**Directions**
A: According to the article on refugee experts and the media's role, in what year did Jeju adopt its visa-free program?
B: Copy the rows, starting with the very first row and going on through the line with "(x=948, y=36)", including both ends.
>> begin Passage provided
Refugee experts talk media’s role in crisis
“We have horrific images [on starvation] coming out in Yemen,” said Dominic MacSorley, CEO of Concern Worldwide, at the 2018 Global Hunger Report conference hosted by the organization at KT Square in central Seoul. “Sudan experienced the first famine in years - unfortunately, it didn’t stay in the headlines for long.
“When famine is declared, it should be big news,” he said. “But unlike genocide, there is no formal trigger that requires a formal response. But famine should, at the minimum, demand public attention. Yet a day after the famine in Sudan was declared, the biggest news on CNN was Donald Trump’s tweet about [fake information regarding] Sweden.”
Some local reporters said they have a hard time covering the refugee issue because of a gap of understanding between the locals and refugees fleeing conflict and hunger.
“I’ve been to refugee camps to report on what’s happening there,” said Kim Young-me, a reporter of Sisain, a local media outlet, at the conference on Tuesday. “The hardest part on reporting on their lives there is the gap between what some Koreans may think about the refugee life and actual refugee life. I think a lot about how I can best tell a story on the issue so that it is relatable to Koreans.”
Kim told a story about how she provided shelter to a family of asylum seekers from Somalia, which she said was the first time she witnessed starvation up close.
“They were a family of a mother and three children, and I met them at the border between Somalia and Kenya,” Kim said. “Because they couldn’t register at the refugee camp there, which was packed full, I let them stay with me for a bit. The little ones had starved for five days and their eyes were out of focus.
“The mother told me that she had started the journey with five children, but two of them starved to death on the way,” Kim said. “She said it with so little emotion, I believed that maybe she’s not so sad about the losses.”
But the family changed after they shared some bowls of cereal at Kim’s place, she said.
“The little ones’ eyes were back in focus, and in a few hours they started joking and playing among themselves,” Kim said. “The mother, an hour after she had something to eat, started crawling on all fours and bawling, calling out her lost children’s names.
“That’s when I saw what starvation can do to you,” she said. “It wipes out emotions.”
Kim said these stories don’t always strike a chord with local readers.
“Some would comment on my article, ‘If you love refugees so much, why don’t you go feed them all,’” Kim said. “A lot of the hostility towards asylum seekers comes from not being able to understand what it is really like for them. This is what we need to understand about Yemenis in Korea - they do not want to stay and become Koreans, they want to go back to their country. Our role is to provide them with protection until then.”
The Yemeni refugee issue first came to public attention in Korea when more than 500 refugees entered the country through Jeju Island between January and May of this year. Many of them allegedly found the island after word got out that they could land on Jeju Island without a visa and find jobs. Jeju adopted a visa-free program in 2002 to boost tourism on the resort island.
>> end Passage provided
>> begin Material for the task
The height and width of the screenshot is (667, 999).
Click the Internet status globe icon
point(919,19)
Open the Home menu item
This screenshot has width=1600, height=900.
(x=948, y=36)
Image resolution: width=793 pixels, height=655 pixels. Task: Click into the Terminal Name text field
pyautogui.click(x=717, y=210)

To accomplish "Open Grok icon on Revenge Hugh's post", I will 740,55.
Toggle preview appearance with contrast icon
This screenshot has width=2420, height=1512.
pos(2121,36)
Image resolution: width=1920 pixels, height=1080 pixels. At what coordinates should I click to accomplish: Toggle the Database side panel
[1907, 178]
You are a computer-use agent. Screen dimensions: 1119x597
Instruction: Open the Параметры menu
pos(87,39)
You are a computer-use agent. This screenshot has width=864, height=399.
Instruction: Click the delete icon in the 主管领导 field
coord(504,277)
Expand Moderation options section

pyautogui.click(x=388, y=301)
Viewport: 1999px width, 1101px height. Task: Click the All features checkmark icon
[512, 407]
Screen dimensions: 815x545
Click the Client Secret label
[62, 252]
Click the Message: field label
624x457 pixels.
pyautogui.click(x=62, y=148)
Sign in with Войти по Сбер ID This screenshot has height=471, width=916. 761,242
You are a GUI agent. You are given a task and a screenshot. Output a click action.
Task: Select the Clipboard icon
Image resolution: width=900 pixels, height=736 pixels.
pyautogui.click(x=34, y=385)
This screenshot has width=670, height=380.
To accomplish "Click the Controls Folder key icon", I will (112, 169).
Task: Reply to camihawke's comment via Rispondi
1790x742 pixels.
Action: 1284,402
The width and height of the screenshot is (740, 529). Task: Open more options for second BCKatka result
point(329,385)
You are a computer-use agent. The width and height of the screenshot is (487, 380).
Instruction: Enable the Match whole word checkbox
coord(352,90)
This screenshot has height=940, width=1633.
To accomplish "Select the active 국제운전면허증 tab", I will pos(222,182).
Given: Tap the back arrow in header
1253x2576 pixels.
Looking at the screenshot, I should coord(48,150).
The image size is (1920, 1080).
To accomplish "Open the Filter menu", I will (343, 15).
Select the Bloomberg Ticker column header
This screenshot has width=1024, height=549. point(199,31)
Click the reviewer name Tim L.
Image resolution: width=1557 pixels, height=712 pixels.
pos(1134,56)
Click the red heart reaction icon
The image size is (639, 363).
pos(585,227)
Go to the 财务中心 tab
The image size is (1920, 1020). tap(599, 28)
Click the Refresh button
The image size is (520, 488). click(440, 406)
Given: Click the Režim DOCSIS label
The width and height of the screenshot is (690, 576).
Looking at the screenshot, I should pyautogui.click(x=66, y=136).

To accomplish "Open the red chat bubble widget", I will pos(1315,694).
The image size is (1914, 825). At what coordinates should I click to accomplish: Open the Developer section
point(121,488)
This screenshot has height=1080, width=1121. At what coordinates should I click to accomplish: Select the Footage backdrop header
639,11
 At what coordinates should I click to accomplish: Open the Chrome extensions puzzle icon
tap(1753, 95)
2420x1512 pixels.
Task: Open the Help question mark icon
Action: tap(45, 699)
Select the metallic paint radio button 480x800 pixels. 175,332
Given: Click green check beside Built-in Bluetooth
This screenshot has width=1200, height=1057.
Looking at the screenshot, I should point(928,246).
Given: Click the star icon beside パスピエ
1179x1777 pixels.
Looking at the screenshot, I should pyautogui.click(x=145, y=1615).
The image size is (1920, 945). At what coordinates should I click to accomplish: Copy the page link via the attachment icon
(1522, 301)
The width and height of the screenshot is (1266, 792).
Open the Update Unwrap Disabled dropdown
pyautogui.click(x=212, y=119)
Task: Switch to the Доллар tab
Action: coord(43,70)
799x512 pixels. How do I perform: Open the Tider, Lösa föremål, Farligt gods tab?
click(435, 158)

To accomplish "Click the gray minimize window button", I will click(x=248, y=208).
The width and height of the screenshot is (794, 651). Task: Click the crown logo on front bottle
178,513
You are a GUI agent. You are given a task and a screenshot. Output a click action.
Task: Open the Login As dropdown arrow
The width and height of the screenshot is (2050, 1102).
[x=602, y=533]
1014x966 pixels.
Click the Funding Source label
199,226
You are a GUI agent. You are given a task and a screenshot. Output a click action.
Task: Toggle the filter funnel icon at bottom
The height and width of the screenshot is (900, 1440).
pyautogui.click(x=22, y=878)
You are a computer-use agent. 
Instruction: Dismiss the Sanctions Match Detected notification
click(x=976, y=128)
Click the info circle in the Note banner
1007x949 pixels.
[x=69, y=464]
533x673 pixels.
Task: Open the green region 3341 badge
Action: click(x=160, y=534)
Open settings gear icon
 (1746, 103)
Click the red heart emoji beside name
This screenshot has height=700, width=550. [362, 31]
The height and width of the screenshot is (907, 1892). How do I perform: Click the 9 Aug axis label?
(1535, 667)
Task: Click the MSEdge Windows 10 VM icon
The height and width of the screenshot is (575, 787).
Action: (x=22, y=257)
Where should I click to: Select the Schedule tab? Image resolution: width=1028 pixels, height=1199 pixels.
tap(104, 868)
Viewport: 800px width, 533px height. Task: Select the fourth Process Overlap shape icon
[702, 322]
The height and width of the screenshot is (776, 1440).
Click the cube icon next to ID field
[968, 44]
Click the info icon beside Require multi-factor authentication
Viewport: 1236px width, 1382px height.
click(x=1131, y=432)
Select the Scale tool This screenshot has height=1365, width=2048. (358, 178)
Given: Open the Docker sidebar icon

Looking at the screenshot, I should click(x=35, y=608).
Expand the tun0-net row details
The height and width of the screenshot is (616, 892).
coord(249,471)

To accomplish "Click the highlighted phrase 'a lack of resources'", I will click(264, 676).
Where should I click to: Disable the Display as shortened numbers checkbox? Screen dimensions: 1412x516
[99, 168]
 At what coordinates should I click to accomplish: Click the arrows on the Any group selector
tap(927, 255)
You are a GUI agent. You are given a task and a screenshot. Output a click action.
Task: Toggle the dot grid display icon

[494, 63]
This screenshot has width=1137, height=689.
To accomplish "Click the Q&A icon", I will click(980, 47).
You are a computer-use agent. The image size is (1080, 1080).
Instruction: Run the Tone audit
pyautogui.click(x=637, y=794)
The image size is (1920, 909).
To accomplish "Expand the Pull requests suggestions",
>> end Material for the task
**Solution set**
A: 2002

B:
The height and width of the screenshot is (667, 999).
Click the Internet status globe icon
point(919,19)
Open the Home menu item
This screenshot has width=1600, height=900.
(x=948, y=36)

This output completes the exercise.